Shrien Dewani Trial: Taxi Driver Hitman was told Honeymoon Murder was a 'Business Opportunity'
Jailed taxi driver Zola Tongo said he was recruited by Shrien Dewani to organise the contract killing of his wife Anni Dewani.
The 28-year-old bride was found dead from a single gunshot wound to her neck, in the back of Tongo's abandoned car, after it was ambushed during a late night tour of a dangerous township.
Tongo, who is serving 18 years in prison for his role in Mrs Dewani's death in November 2010, told Cape Town's High Court the murder was presented to him as a "business opportunity" and "a job that would make his business grow".
Speaking through an interpreter, he explained that the Bristol-based businessman approached him shortly after the newlyweds arrived in Cape Town for their honeymoon and told him that "somebody needed to be taken out of sight" and that "he wanted somebody to be killed".
"I told him I am not involved in such things," said Tongo. "But I said I could refer him to others who could possibly do it."
Dewani promised to pay £1,350 for her murder and £282 "when the job was done."
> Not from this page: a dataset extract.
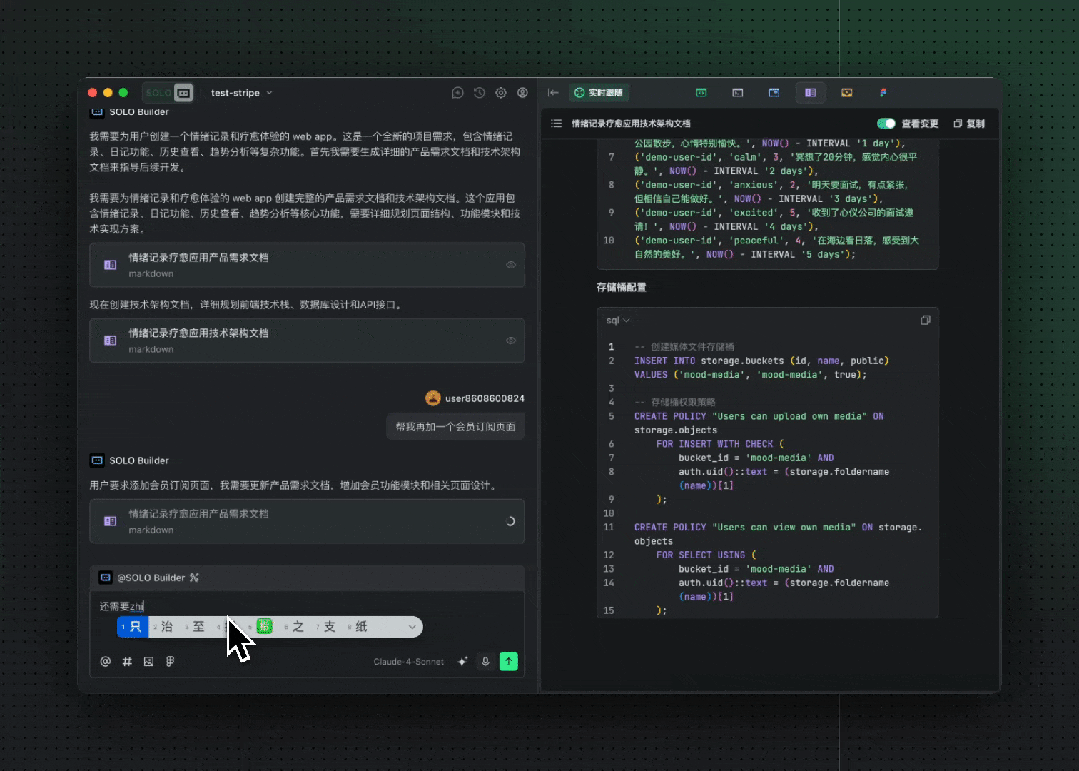
Task: Toggle the 查看变更 switch
Action: (x=886, y=124)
The men exchanged numbers and the following day – the morning of Mrs Dewani's murder - Tongo took Dewani to change a large amount of cash, after which he presented the taxi driver with a detailed plan for the killing.
"He [Dewani] wanted a car to be hijacked, and they must be robbed, then they must drop me along the way and they must also drop him along the way. And they must kill the woman," Tongo explained.
Tongo was put in touch with two gunmen, Xolile Mngeni and Mziwamadoda Qwabe, who agreed to carry out the hit in the Gugulethu township.
He revealed that the men met up with Dewani to finalise the details just hours before Tongo was due to collect the couple from their hotel and drive them to a restaurant.
It was then that they had agreed the location where the hit men would lie in wait to ambush the vehicle and kill Anni.
Tongo has always claimed it was Dewani who masterminded the staged carjacking.
Xolile Mngeni, who admitted killing Anni Dewani on her honeymoon and was sentenced to life for her murder, died in prison on October 18. He was suffering from an incurable form of brain cancer.
Tongo will continue giving evidence tomorrow (28 October).
Dewani denies five charges including murder and kidnapping and maintains that he and his wife were victims of a carjacking.